[Saved entries]
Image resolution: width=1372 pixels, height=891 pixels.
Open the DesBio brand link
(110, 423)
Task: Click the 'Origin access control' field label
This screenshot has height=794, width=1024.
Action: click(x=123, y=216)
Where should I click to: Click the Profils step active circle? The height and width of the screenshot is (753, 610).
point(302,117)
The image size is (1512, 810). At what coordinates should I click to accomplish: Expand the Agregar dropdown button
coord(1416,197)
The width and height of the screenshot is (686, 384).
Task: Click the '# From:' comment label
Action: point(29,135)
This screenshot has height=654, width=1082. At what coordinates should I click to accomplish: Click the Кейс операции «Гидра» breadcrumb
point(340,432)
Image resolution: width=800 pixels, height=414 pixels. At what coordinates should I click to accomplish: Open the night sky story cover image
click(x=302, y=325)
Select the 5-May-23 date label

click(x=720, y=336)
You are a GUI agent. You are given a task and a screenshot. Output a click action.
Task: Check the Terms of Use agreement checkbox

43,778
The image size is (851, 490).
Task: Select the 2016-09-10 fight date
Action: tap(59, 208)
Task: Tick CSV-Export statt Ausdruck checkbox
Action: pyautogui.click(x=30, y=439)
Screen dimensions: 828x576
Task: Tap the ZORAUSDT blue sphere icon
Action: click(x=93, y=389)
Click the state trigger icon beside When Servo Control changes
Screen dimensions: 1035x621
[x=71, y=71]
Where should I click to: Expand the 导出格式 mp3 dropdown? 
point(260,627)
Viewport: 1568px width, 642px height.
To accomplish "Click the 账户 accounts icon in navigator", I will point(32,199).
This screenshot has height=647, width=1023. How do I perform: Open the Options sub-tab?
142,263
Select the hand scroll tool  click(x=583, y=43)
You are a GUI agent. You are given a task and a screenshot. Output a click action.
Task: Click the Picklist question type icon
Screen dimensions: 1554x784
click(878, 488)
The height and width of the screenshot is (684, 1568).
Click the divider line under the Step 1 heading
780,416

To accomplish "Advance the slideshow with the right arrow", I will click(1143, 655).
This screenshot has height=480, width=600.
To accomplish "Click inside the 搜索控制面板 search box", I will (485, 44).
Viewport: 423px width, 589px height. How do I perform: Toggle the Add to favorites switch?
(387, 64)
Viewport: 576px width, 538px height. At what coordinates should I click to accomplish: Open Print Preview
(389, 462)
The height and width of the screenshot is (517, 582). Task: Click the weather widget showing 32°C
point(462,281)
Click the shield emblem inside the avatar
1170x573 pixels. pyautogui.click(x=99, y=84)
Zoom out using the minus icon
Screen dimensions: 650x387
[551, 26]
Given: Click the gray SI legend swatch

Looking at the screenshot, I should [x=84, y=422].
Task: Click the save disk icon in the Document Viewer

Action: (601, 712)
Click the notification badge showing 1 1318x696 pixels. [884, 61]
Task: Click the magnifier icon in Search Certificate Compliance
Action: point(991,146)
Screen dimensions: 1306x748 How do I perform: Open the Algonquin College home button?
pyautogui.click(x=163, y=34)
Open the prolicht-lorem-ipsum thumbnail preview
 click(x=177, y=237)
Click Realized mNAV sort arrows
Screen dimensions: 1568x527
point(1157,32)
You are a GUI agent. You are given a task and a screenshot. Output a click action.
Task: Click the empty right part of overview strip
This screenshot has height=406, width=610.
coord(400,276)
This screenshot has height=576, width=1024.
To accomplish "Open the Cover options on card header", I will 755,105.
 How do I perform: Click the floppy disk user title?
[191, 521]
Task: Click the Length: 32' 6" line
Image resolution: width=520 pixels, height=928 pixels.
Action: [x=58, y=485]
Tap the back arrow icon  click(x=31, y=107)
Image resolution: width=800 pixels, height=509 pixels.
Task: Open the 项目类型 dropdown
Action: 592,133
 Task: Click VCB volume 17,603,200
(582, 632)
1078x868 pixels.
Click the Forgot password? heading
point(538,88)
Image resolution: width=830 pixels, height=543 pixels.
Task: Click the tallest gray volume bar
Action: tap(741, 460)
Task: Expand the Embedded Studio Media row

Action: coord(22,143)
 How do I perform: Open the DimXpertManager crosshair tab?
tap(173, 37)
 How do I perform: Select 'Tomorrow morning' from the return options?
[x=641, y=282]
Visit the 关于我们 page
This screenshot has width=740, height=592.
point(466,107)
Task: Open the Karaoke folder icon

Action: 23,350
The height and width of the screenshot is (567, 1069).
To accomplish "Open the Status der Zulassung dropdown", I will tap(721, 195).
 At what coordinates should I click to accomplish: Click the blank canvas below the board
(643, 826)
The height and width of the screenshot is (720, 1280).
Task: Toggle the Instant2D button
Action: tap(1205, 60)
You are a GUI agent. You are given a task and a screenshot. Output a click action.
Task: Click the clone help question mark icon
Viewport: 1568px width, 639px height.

__What to do__.
In full and without alteration, write out the data above.

__Result__.
Image resolution: width=1372 pixels, height=891 pixels.
Open the DesBio brand link
(110, 423)
Task: Click the 'Origin access control' field label
This screenshot has height=794, width=1024.
Action: click(x=123, y=216)
Where should I click to: Click the Profils step active circle? The height and width of the screenshot is (753, 610).
point(302,117)
The image size is (1512, 810). At what coordinates should I click to accomplish: Expand the Agregar dropdown button
coord(1416,197)
The width and height of the screenshot is (686, 384).
Task: Click the '# From:' comment label
Action: point(29,135)
This screenshot has height=654, width=1082. At what coordinates should I click to accomplish: Click the Кейс операции «Гидра» breadcrumb
point(340,432)
Image resolution: width=800 pixels, height=414 pixels. At what coordinates should I click to accomplish: Open the night sky story cover image
click(x=302, y=325)
Select the 5-May-23 date label

click(x=720, y=336)
You are a GUI agent. You are given a task and a screenshot. Output a click action.
Task: Check the Terms of Use agreement checkbox

43,778
The image size is (851, 490).
Task: Select the 2016-09-10 fight date
Action: tap(59, 208)
Task: Tick CSV-Export statt Ausdruck checkbox
Action: pyautogui.click(x=30, y=439)
Screen dimensions: 828x576
Task: Tap the ZORAUSDT blue sphere icon
Action: click(x=93, y=389)
Click the state trigger icon beside When Servo Control changes
Screen dimensions: 1035x621
[x=71, y=71]
Where should I click to: Expand the 导出格式 mp3 dropdown? 
point(260,627)
Viewport: 1568px width, 642px height.
To accomplish "Click the 账户 accounts icon in navigator", I will point(32,199).
This screenshot has height=647, width=1023. How do I perform: Open the Options sub-tab?
142,263
Select the hand scroll tool  click(x=583, y=43)
You are a GUI agent. You are given a task and a screenshot. Output a click action.
Task: Click the Picklist question type icon
Screen dimensions: 1554x784
click(878, 488)
The height and width of the screenshot is (684, 1568).
Click the divider line under the Step 1 heading
780,416

To accomplish "Advance the slideshow with the right arrow", I will click(1143, 655).
This screenshot has height=480, width=600.
To accomplish "Click inside the 搜索控制面板 search box", I will (485, 44).
Viewport: 423px width, 589px height. How do I perform: Toggle the Add to favorites switch?
(387, 64)
Viewport: 576px width, 538px height. At what coordinates should I click to accomplish: Open Print Preview
(389, 462)
The height and width of the screenshot is (517, 582). Task: Click the weather widget showing 32°C
point(462,281)
Click the shield emblem inside the avatar
1170x573 pixels. pyautogui.click(x=99, y=84)
Zoom out using the minus icon
Screen dimensions: 650x387
[551, 26]
Given: Click the gray SI legend swatch

Looking at the screenshot, I should [x=84, y=422].
Task: Click the save disk icon in the Document Viewer

Action: (601, 712)
Click the notification badge showing 1 1318x696 pixels. [884, 61]
Task: Click the magnifier icon in Search Certificate Compliance
Action: point(991,146)
Screen dimensions: 1306x748 How do I perform: Open the Algonquin College home button?
pyautogui.click(x=163, y=34)
Open the prolicht-lorem-ipsum thumbnail preview
 click(x=177, y=237)
Click Realized mNAV sort arrows
Screen dimensions: 1568x527
point(1157,32)
You are a GUI agent. You are given a task and a screenshot. Output a click action.
Task: Click the empty right part of overview strip
This screenshot has height=406, width=610.
coord(400,276)
This screenshot has height=576, width=1024.
To accomplish "Open the Cover options on card header", I will 755,105.
 How do I perform: Click the floppy disk user title?
[191, 521]
Task: Click the Length: 32' 6" line
Image resolution: width=520 pixels, height=928 pixels.
Action: [x=58, y=485]
Tap the back arrow icon  click(x=31, y=107)
Image resolution: width=800 pixels, height=509 pixels.
Task: Open the 项目类型 dropdown
Action: 592,133
 Task: Click VCB volume 17,603,200
(582, 632)
1078x868 pixels.
Click the Forgot password? heading
point(538,88)
Image resolution: width=830 pixels, height=543 pixels.
Task: Click the tallest gray volume bar
Action: tap(741, 460)
Task: Expand the Embedded Studio Media row

Action: coord(22,143)
 How do I perform: Open the DimXpertManager crosshair tab?
tap(173, 37)
 How do I perform: Select 'Tomorrow morning' from the return options?
[x=641, y=282]
Visit the 关于我们 page
This screenshot has width=740, height=592.
point(466,107)
Task: Open the Karaoke folder icon

Action: 23,350
The height and width of the screenshot is (567, 1069).
To accomplish "Open the Status der Zulassung dropdown", I will tap(721, 195).
 At what coordinates should I click to accomplish: Click the blank canvas below the board
(643, 826)
The height and width of the screenshot is (720, 1280).
Task: Toggle the Instant2D button
Action: tap(1205, 60)
You are a GUI agent. You are given a task and a screenshot. Output a click action.
Task: Click the clone help question mark icon
Viewport: 1568px width, 639px height.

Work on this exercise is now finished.